There’s something both serene and faintly mischievous about Johan Agebjörn’s "Southern Forest", as if a set of vintage synths had wandered off into the Swedish woods and decided to form a commune. Agebjörn - forever oscillating between the neon cityscapes of his work with Sally Shapiro and the mossy hush of his ambient alter ego - returns after a decade-long hiatus with a record that feels like a quiet conversation between electricity and soil.
This is his first solo album of new material since "Notes" (2015), but Agebjörn has never really disappeared - he’s just been busy building bridges between synthpop and spirituality, Italo disco and introspection. "Southern Forest", released by Constellation Tatsu (that Californian temple of cosmic calm), gathers a constellation of collaborators - Dr. Atmo, Cate Brooks, NINA, Miranda Magdalena, Mikael Ögren - and turns them into voices in the same vast, mist-filled canopy.

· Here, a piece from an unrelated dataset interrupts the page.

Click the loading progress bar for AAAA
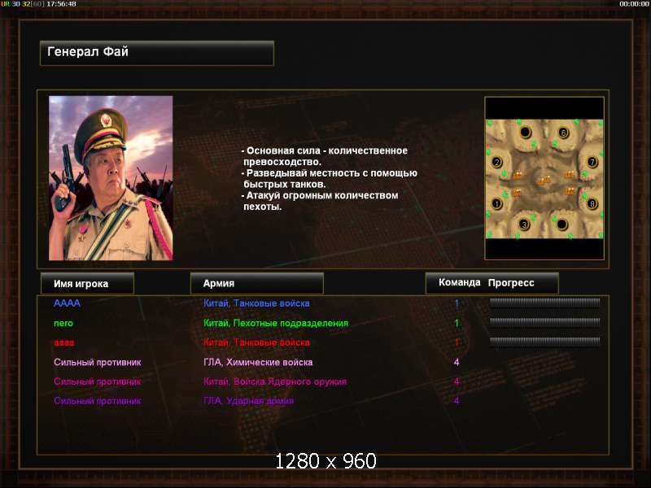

The album moves with a sense of patient discovery. “Where Earth and Heaven Meet” feels like sunrise seen through dew-covered branches; “Little Fluffy Clouds”, featuring NINA, nods gently to ambient pop’s dreamier side, like The Orb filtered through northern melancholy. When Mikael Ögren appears on “Their Shadows”, it’s as though a forgotten church organ has been repurposed for meditation. And “By Lake Ruidh”, co-crafted with Dr. Atmo, glides like fog over still water-an exquisite piece of slow-motion hypnosis.
Agebjörn’s sound design is deceptively simple: analog synths breathe, pads unfurl like ferns, and soft pulses replace percussion. Yet underneath the restraint lies an emotional topography shaped by both human tenderness and environmental awe. His melodies never rush; they emerge like memories returning after years of silence. "Southern Forest" isn’t merely pastoral - it’s reflective of the modern human condition: longing for stillness, but forever wired.
Compared to his earlier ambient releases like "Mossebo" or "The Mountain Lake", this record feels more distilled, less cinematic, more intimate. It’s as if Agebjörn has turned the camera inward. There’s beauty here, yes, but also resignation: a gentle acceptance that time and nature move on, with or without us. “Closure”, the final track, sounds exactly like its title - a slow exhale, a curtain falling in slow motion.
You could call "Southern Forest" Agebjörn’s answer to Gigi Masin’s "Calypso" or Suzanne Ciani’s more meditative work - a space where melody and mood meet under the sign of empathy. But to do so would flatten its quiet eccentricity. This is not just ambient music; it’s a rewilding of the synthesizer.
In the end, the forest wins. The machines fall silent, the air hums, and what remains is the feeling of having listened to something both artificial and alive-a rare balance, a rare peace.